Collected data entries

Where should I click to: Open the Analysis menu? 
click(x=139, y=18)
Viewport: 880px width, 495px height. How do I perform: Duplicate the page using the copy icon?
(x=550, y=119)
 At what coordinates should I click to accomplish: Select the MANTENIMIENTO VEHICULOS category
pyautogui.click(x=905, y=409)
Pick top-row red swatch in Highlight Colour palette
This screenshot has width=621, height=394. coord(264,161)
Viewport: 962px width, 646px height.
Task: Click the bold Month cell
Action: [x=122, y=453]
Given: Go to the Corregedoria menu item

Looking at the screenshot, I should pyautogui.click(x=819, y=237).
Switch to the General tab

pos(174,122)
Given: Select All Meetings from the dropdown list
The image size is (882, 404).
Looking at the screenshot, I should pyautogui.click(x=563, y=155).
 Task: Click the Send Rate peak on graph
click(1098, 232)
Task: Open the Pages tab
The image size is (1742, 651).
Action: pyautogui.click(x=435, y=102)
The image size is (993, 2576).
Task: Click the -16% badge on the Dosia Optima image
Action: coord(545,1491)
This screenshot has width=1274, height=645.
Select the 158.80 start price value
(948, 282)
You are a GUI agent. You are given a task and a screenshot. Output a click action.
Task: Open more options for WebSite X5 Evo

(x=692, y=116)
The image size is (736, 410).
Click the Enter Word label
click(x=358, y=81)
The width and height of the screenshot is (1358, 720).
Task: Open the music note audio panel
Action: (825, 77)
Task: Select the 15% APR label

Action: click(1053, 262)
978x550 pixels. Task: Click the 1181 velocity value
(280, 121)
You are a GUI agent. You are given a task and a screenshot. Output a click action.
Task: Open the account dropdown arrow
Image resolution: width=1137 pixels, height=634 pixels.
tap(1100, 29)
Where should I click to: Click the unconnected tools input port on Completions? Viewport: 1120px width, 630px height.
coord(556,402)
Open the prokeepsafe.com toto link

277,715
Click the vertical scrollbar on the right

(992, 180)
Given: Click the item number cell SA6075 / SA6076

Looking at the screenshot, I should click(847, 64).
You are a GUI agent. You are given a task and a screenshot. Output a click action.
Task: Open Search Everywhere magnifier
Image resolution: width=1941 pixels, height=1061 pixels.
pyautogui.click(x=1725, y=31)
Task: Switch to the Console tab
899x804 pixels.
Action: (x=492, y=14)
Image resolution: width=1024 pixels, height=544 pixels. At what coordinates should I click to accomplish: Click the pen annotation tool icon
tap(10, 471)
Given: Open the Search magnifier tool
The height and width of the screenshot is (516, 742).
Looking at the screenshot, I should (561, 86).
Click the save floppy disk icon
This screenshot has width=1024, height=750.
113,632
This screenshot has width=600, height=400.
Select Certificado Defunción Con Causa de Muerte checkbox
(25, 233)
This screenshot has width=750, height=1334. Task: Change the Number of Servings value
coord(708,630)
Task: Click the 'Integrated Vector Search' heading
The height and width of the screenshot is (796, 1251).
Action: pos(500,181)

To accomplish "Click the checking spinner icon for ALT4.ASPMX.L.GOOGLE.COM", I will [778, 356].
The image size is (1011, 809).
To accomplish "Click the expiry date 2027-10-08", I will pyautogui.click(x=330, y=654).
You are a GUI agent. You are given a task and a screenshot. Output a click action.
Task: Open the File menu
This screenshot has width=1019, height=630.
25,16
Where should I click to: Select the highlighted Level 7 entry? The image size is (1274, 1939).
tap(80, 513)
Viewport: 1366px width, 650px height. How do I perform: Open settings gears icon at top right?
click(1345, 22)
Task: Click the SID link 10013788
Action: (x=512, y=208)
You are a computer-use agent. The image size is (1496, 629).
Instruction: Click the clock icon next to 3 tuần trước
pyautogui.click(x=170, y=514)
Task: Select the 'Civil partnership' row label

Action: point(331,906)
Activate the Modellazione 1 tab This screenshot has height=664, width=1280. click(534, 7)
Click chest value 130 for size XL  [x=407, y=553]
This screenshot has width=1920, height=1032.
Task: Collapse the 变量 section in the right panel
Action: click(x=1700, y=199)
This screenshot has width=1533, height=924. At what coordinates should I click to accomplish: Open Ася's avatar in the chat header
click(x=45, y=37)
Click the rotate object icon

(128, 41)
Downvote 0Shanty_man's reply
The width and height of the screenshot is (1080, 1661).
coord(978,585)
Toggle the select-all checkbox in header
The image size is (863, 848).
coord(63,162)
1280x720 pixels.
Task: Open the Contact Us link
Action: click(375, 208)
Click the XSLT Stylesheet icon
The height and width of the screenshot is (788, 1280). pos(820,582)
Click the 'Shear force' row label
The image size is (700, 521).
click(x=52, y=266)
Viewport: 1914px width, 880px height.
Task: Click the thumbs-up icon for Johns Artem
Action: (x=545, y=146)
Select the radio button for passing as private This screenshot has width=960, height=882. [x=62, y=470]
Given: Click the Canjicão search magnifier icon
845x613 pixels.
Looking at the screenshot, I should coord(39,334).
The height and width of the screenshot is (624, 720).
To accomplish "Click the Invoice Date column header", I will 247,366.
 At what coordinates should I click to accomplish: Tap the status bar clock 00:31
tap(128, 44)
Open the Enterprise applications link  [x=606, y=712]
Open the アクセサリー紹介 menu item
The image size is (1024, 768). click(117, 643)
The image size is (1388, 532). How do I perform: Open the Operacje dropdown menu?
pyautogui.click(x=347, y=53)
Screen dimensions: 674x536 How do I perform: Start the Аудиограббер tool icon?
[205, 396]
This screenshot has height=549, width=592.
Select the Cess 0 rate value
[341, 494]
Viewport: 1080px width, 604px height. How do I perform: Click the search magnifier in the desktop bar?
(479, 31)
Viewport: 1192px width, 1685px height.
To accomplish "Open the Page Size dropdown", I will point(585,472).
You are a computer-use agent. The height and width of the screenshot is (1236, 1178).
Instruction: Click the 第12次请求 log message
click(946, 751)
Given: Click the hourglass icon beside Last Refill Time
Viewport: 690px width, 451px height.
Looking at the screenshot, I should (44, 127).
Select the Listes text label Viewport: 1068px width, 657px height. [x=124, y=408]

INSTRUCTIONS FOR THE TASK: Your task is to copy every record exactly.

EXERCISE SOLUTION:
Where should I click to: Open the Analysis menu? 
click(x=139, y=18)
Viewport: 880px width, 495px height. How do I perform: Duplicate the page using the copy icon?
(x=550, y=119)
 At what coordinates should I click to accomplish: Select the MANTENIMIENTO VEHICULOS category
pyautogui.click(x=905, y=409)
Pick top-row red swatch in Highlight Colour palette
This screenshot has width=621, height=394. coord(264,161)
Viewport: 962px width, 646px height.
Task: Click the bold Month cell
Action: [x=122, y=453]
Given: Go to the Corregedoria menu item

Looking at the screenshot, I should pyautogui.click(x=819, y=237).
Switch to the General tab

pos(174,122)
Given: Select All Meetings from the dropdown list
The image size is (882, 404).
Looking at the screenshot, I should pyautogui.click(x=563, y=155).
 Task: Click the Send Rate peak on graph
click(1098, 232)
Task: Open the Pages tab
The image size is (1742, 651).
Action: pyautogui.click(x=435, y=102)
The image size is (993, 2576).
Task: Click the -16% badge on the Dosia Optima image
Action: coord(545,1491)
This screenshot has width=1274, height=645.
Select the 158.80 start price value
(948, 282)
You are a GUI agent. You are given a task and a screenshot. Output a click action.
Task: Open more options for WebSite X5 Evo

(x=692, y=116)
The image size is (736, 410).
Click the Enter Word label
click(x=358, y=81)
The width and height of the screenshot is (1358, 720).
Task: Open the music note audio panel
Action: (825, 77)
Task: Select the 15% APR label

Action: click(1053, 262)
978x550 pixels. Task: Click the 1181 velocity value
(280, 121)
You are a GUI agent. You are given a task and a screenshot. Output a click action.
Task: Open the account dropdown arrow
Image resolution: width=1137 pixels, height=634 pixels.
tap(1100, 29)
Where should I click to: Click the unconnected tools input port on Completions? Viewport: 1120px width, 630px height.
coord(556,402)
Open the prokeepsafe.com toto link

277,715
Click the vertical scrollbar on the right

(992, 180)
Given: Click the item number cell SA6075 / SA6076

Looking at the screenshot, I should click(847, 64).
You are a GUI agent. You are given a task and a screenshot. Output a click action.
Task: Open Search Everywhere magnifier
Image resolution: width=1941 pixels, height=1061 pixels.
pyautogui.click(x=1725, y=31)
Task: Switch to the Console tab
899x804 pixels.
Action: (x=492, y=14)
Image resolution: width=1024 pixels, height=544 pixels. At what coordinates should I click to accomplish: Click the pen annotation tool icon
tap(10, 471)
Given: Open the Search magnifier tool
The height and width of the screenshot is (516, 742).
Looking at the screenshot, I should (561, 86).
Click the save floppy disk icon
This screenshot has width=1024, height=750.
113,632
This screenshot has width=600, height=400.
Select Certificado Defunción Con Causa de Muerte checkbox
(25, 233)
This screenshot has width=750, height=1334. Task: Change the Number of Servings value
coord(708,630)
Task: Click the 'Integrated Vector Search' heading
The height and width of the screenshot is (796, 1251).
Action: pos(500,181)

To accomplish "Click the checking spinner icon for ALT4.ASPMX.L.GOOGLE.COM", I will [778, 356].
The image size is (1011, 809).
To accomplish "Click the expiry date 2027-10-08", I will pyautogui.click(x=330, y=654).
You are a GUI agent. You are given a task and a screenshot. Output a click action.
Task: Open the File menu
This screenshot has width=1019, height=630.
25,16
Where should I click to: Select the highlighted Level 7 entry? The image size is (1274, 1939).
tap(80, 513)
Viewport: 1366px width, 650px height. How do I perform: Open settings gears icon at top right?
click(1345, 22)
Task: Click the SID link 10013788
Action: (x=512, y=208)
You are a computer-use agent. The image size is (1496, 629).
Instruction: Click the clock icon next to 3 tuần trước
pyautogui.click(x=170, y=514)
Task: Select the 'Civil partnership' row label

Action: point(331,906)
Activate the Modellazione 1 tab This screenshot has height=664, width=1280. click(534, 7)
Click chest value 130 for size XL  [x=407, y=553]
This screenshot has width=1920, height=1032.
Task: Collapse the 变量 section in the right panel
Action: click(x=1700, y=199)
This screenshot has width=1533, height=924. At what coordinates should I click to accomplish: Open Ася's avatar in the chat header
click(x=45, y=37)
Click the rotate object icon

(128, 41)
Downvote 0Shanty_man's reply
The width and height of the screenshot is (1080, 1661).
coord(978,585)
Toggle the select-all checkbox in header
The image size is (863, 848).
coord(63,162)
1280x720 pixels.
Task: Open the Contact Us link
Action: click(375, 208)
Click the XSLT Stylesheet icon
The height and width of the screenshot is (788, 1280). pos(820,582)
Click the 'Shear force' row label
The image size is (700, 521).
click(x=52, y=266)
Viewport: 1914px width, 880px height.
Task: Click the thumbs-up icon for Johns Artem
Action: (x=545, y=146)
Select the radio button for passing as private This screenshot has width=960, height=882. [x=62, y=470]
Given: Click the Canjicão search magnifier icon
845x613 pixels.
Looking at the screenshot, I should coord(39,334).
The height and width of the screenshot is (624, 720).
To accomplish "Click the Invoice Date column header", I will 247,366.
 At what coordinates should I click to accomplish: Tap the status bar clock 00:31
tap(128, 44)
Open the Enterprise applications link  [x=606, y=712]
Open the アクセサリー紹介 menu item
The image size is (1024, 768). click(117, 643)
The image size is (1388, 532). How do I perform: Open the Operacje dropdown menu?
pyautogui.click(x=347, y=53)
Screen dimensions: 674x536 How do I perform: Start the Аудиограббер tool icon?
[205, 396]
This screenshot has height=549, width=592.
Select the Cess 0 rate value
[341, 494]
Viewport: 1080px width, 604px height. How do I perform: Click the search magnifier in the desktop bar?
(479, 31)
Viewport: 1192px width, 1685px height.
To accomplish "Open the Page Size dropdown", I will point(585,472).
You are a computer-use agent. The height and width of the screenshot is (1236, 1178).
Instruction: Click the 第12次请求 log message
click(946, 751)
Given: Click the hourglass icon beside Last Refill Time
Viewport: 690px width, 451px height.
Looking at the screenshot, I should (44, 127).
Select the Listes text label Viewport: 1068px width, 657px height. [x=124, y=408]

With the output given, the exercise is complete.